The sufficiency of a complaint to state a viable claim may be tested by motions pursuant to Mass. R. Civ. P. 12 (b) (6) and 12 (c), 365 Mass. 754 (1974) -- motions that were not presented in this case. However, a complaint is not properly challenged by a motion for summary judgment under rule 56. Indeed, a summary judgment motion "concedes the validity of the pleading," J.W. Smith & H.B. Zobel, Rules Practice 347 (1977 & 1993 Supp.), and, unlike rule 12 motions, focuses on the merits of the controversy. Therefore, the defendants were not entitled to summary judgment on the ground that the complaint was defective.

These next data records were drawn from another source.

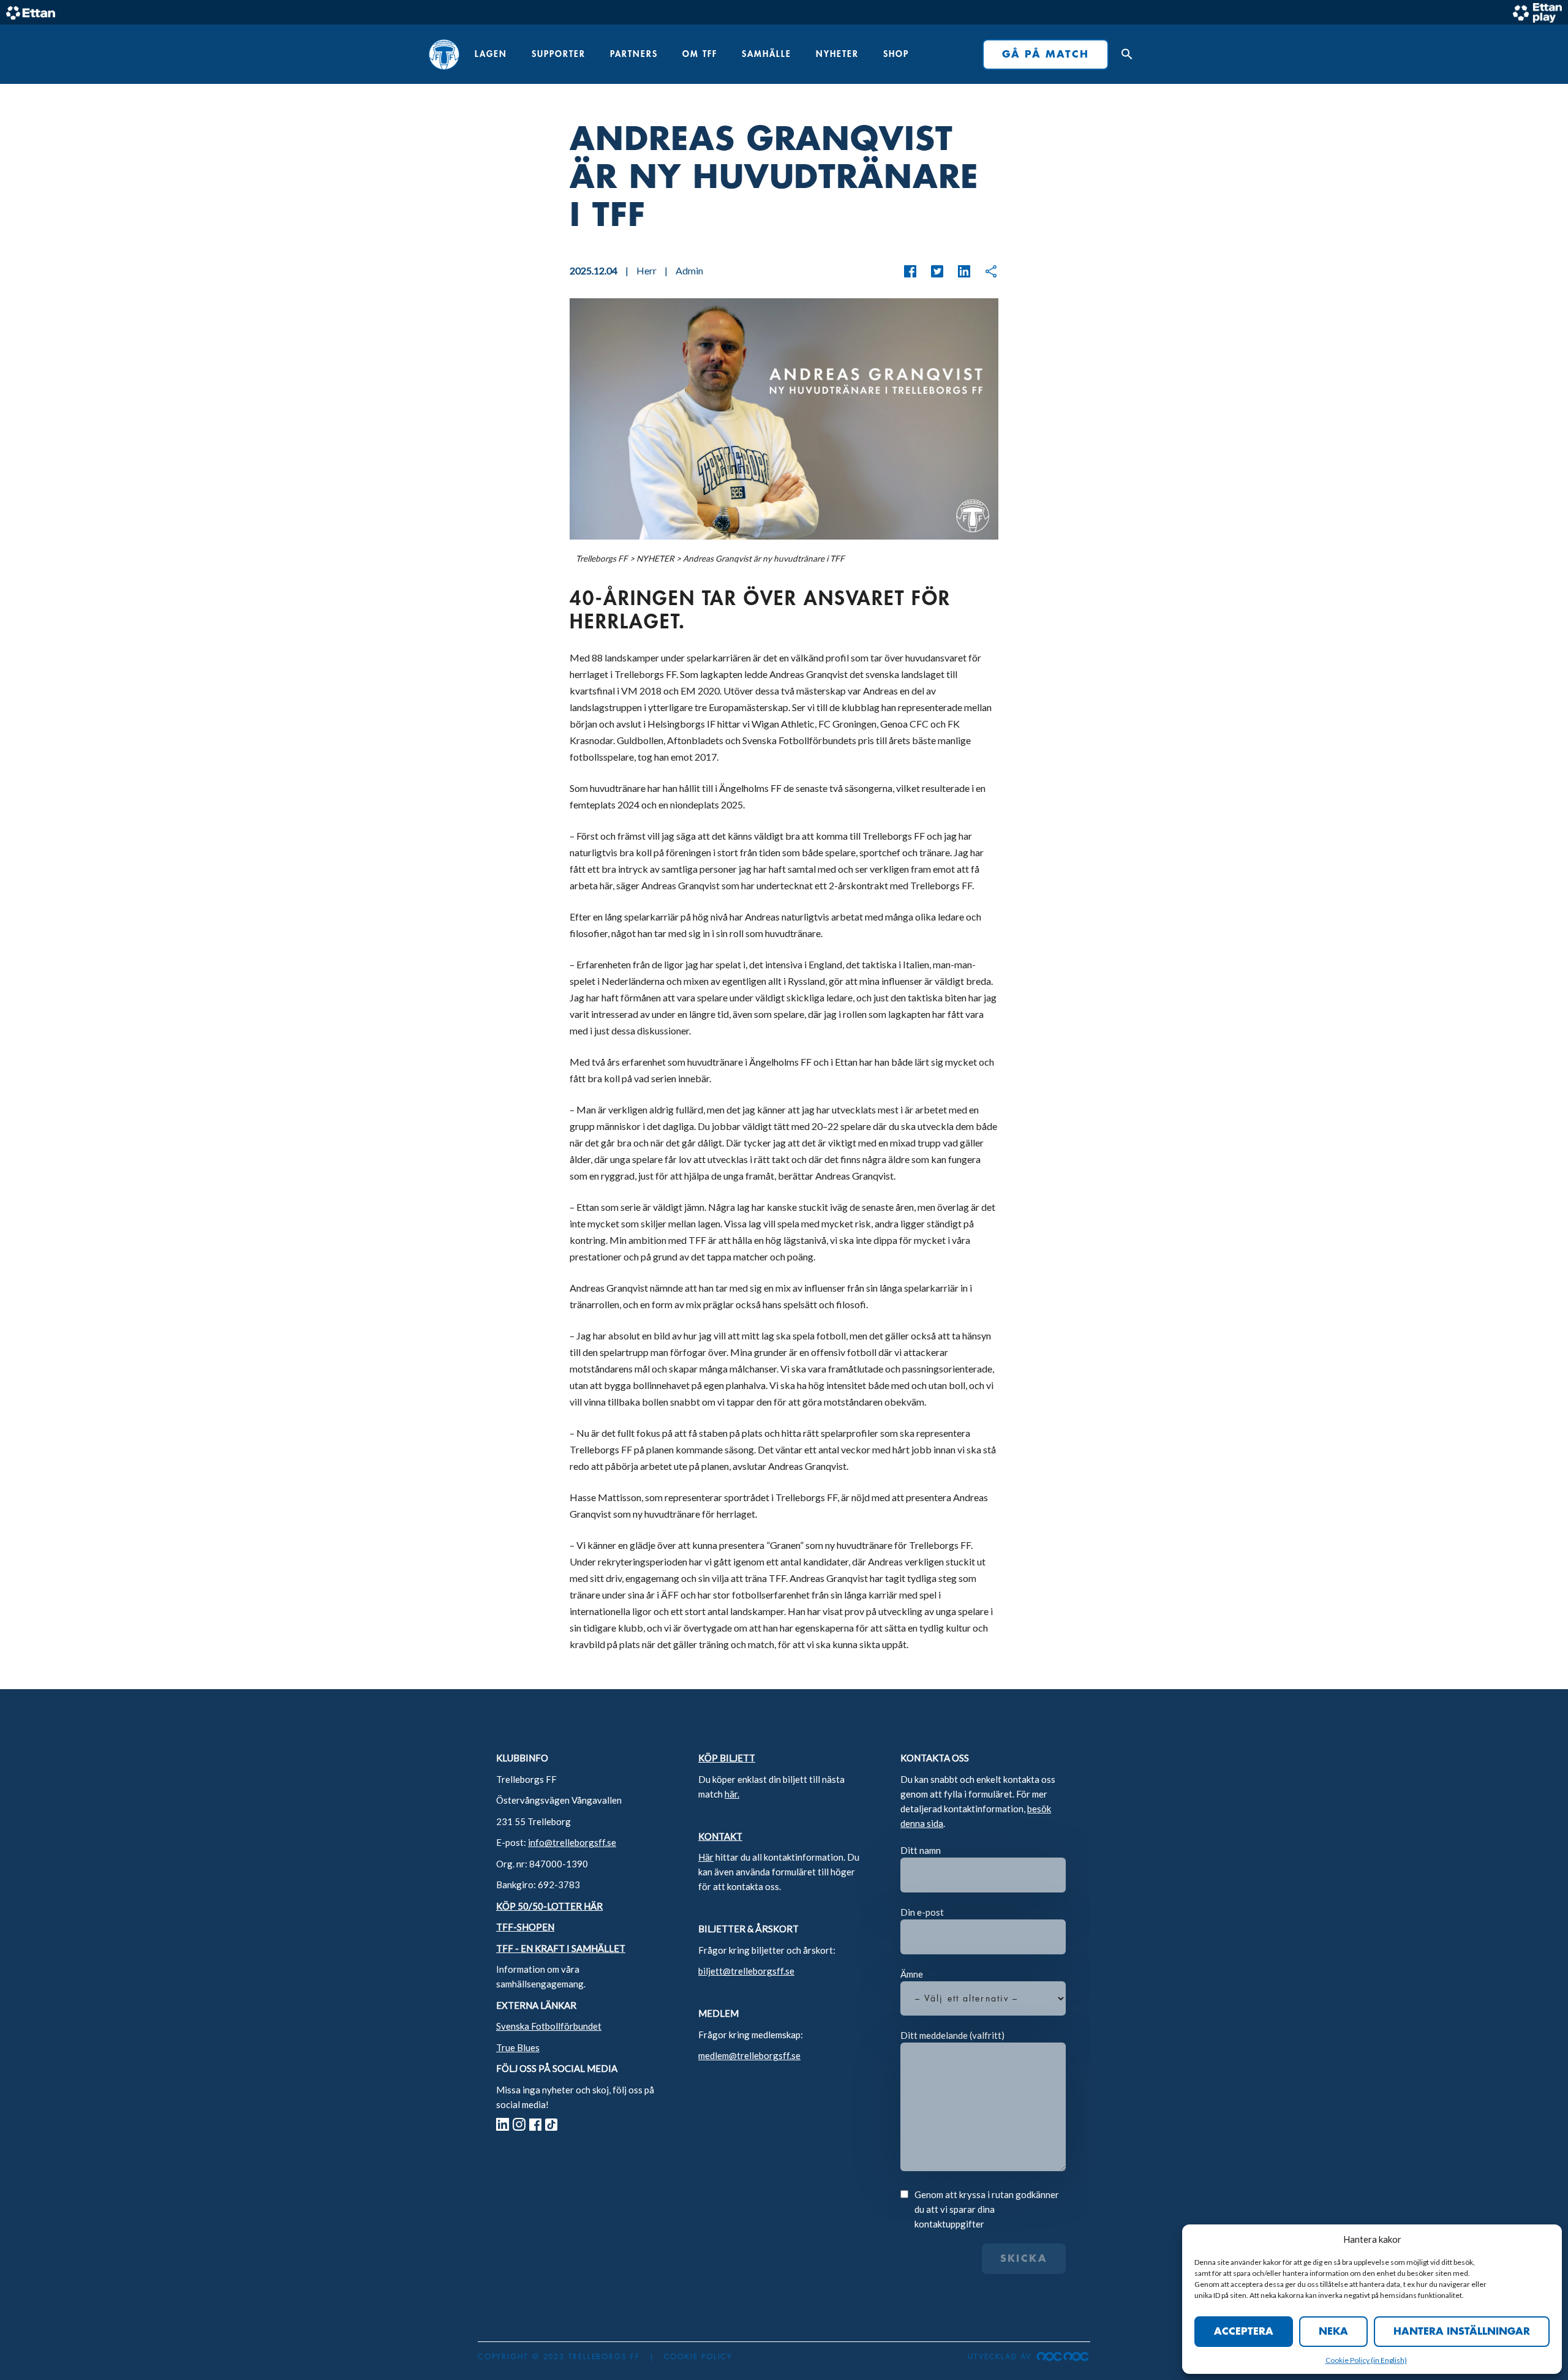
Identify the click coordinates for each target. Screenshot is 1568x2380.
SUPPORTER (559, 54)
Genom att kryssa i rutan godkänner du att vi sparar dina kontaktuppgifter (986, 2209)
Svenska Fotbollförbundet (548, 2026)
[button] (1124, 54)
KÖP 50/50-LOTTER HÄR (549, 1905)
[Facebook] (910, 271)
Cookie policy (698, 2356)
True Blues (518, 2047)
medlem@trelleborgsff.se (749, 2055)
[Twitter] (931, 271)
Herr (646, 270)
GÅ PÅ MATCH (1045, 54)
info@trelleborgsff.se (572, 1842)
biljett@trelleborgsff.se (746, 1970)
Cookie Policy (1348, 2360)
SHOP (896, 54)
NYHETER (837, 54)
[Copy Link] (985, 271)
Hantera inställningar (1461, 2332)
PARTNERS (634, 54)
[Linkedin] (958, 271)
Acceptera (1243, 2332)
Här (706, 1856)
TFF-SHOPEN (525, 1926)
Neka (1333, 2332)
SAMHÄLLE (766, 54)
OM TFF (699, 54)
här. (732, 1793)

Also, for the reasons we state below, the defendants were not entitled to summary judgment on the ground that the plaintiff had failed to produce evidence of deliberate indifference or bad faith or other facts. The plaintiff had no burden to do so. Since the defendants were the moving parties, they had the burden under rule 56 (c) "to show by credible evidence from [their] affidavits and other supporting materials that there is no genuine issue of material fact and that [they are] entitled, as matter of law, to a judgment. See 6 J. Moore, Federal Practice par. 56.15 (2d ed. 1975). Rule
56 (e) provides that once a motion is made and supported by affidavits and other supplementary material, the opposing party may not simply rest on his pleadings or general denials; he must `set forth specific facts ' (emphasis added [by the court]) showing that there is a genuine, triable issue. Rule 56(e). The inference to be drawn from the burden placed on the moving party is that his failure to establish the absence of a genuine issue of material fact must, without more from his opponent, defeat his motion." Community Nat'l Bank v. Dawes, 369 Mass. 550 , 554 (1976). In the same vein, we held in Kourouvacilis v. General Motors Corp., 410 Mass. 706 , 716 (1991), that "a party moving for summary judgment in a case [such as this one] in which the opposing party will have the burden of proof at trial is entitled to summary judgment if he demonstrates by reference to material described in Mass. R. Civ. P. 56 (c) , unmet by countervailing materials, that the party opposing the motion has no reasonable expectation of proving an essential element of that party's case. To be successful, a moving party need not submit affirmative evidence to negate one or more elements of the other party's claim" (emphasis added). The fact that a moving party need not submit affirmative evidence to negate one or more elements of the other party's claim does not excuse the moving party from demonstrating by reference to rule 56 (c) materials, that the party who will have the burden of proof at trial has no reasonable expectation of carrying it. In Kourouvacilis, the moving party made such a demonstration by presenting materials that showed that the evidence the plaintiff relied on to prove her case at trial would be unavailable. Id. See also Manning v. Nobile, 411 Mass. 382 , 389 (1991); Flesner v. Technical Communications Corp., 410 Mass. 805 , 809 (1991). Here, the defendants filed a single affidavit and no other rule 56 materials to demonstrate that there would be no genuine issue of material fact at trial and that they would be entitled to judgment as a matter of law. The affidavit, which addressed only the question of diversion of funds, did not demonstrate that the plaintiff would be unable to prove his case at trial, and therefore the plaintiff, in
order to avoid summary judgment, was not obligated to present countervailing proof at that time.
We conclude that the summary judgment for the defendants must be reversed, and the case remanded for further proceedings.
[Note 1] Individually and as sheriff of Berkshire County.
[Note 2] John Doe(s), Berkshire County house of correction staff, and Berkshire County commissioners, all individually and as public employees.